Among the entries below, the lines from the one with "Given: Expand My Add-ins dropdown arrow" up to and including the one with "Open the 节点操作 help question mark" are to be restated exactly, without pictures.

### [RECORD EXTRACTS]
Content starts
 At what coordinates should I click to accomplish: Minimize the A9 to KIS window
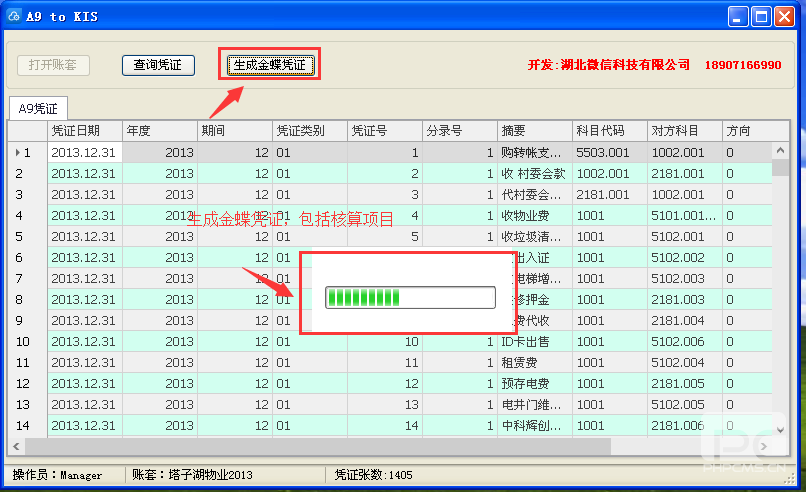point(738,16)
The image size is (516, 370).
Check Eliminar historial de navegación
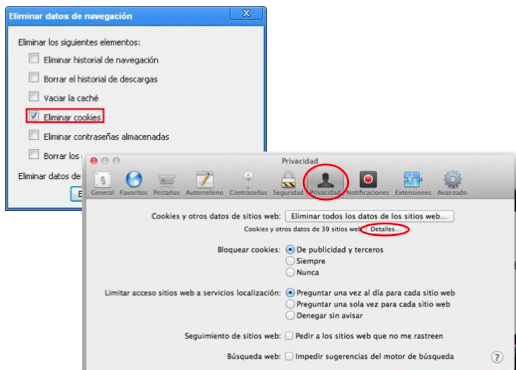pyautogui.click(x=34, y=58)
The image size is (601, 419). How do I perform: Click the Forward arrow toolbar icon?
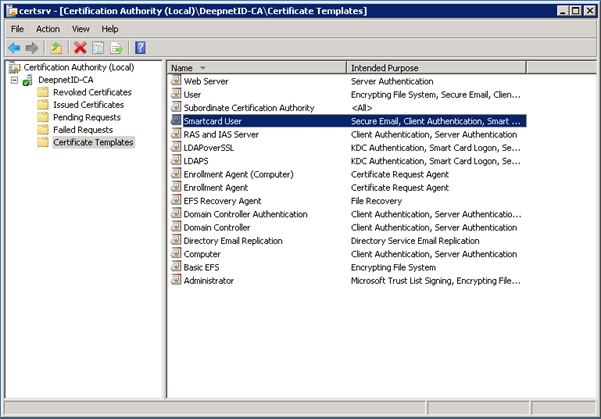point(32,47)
Content ends
Content starts
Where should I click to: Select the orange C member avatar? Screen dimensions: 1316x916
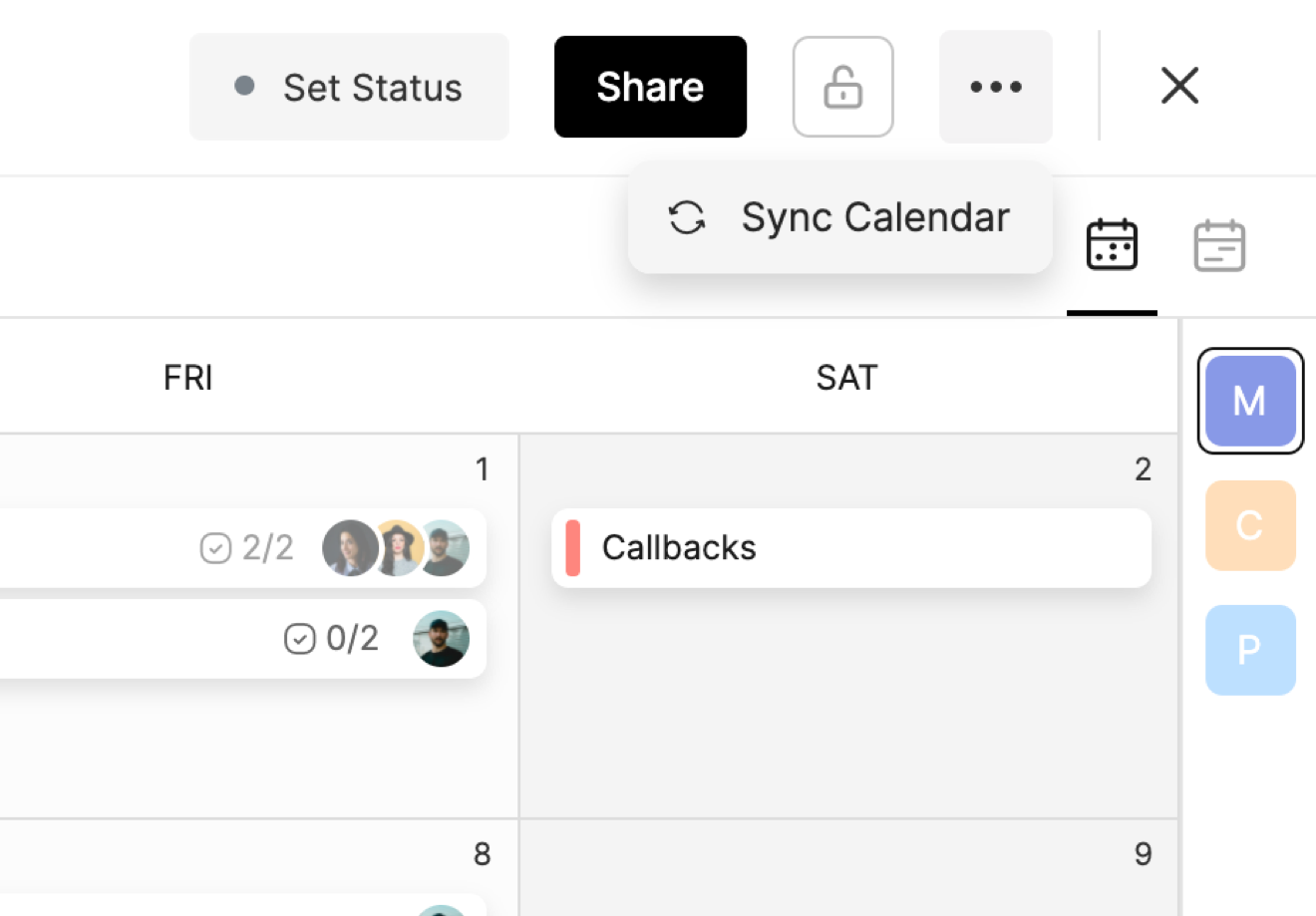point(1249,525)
Content ends
Content starts
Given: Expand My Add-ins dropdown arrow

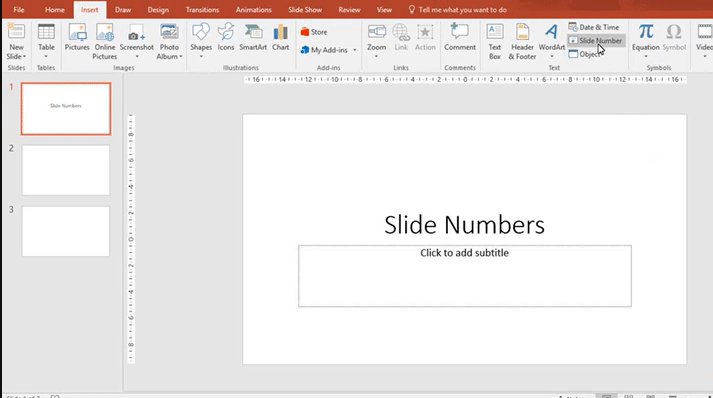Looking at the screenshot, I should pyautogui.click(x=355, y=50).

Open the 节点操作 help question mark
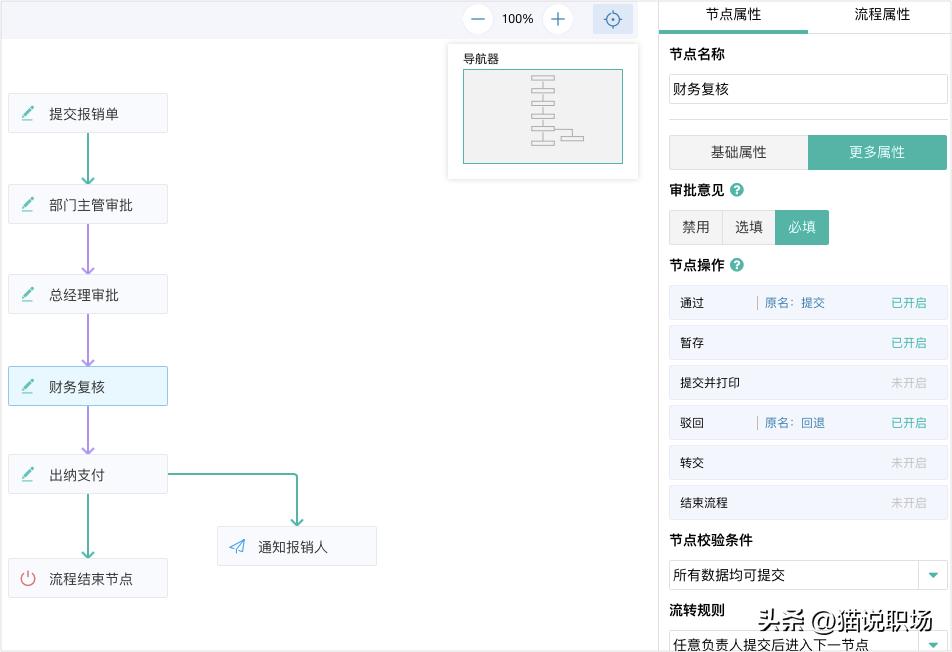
Content ends
### [RESPONSE BOX]
Given: Expand My Add-ins dropdown arrow

Looking at the screenshot, I should pyautogui.click(x=355, y=50).

Open the 节点操作 help question mark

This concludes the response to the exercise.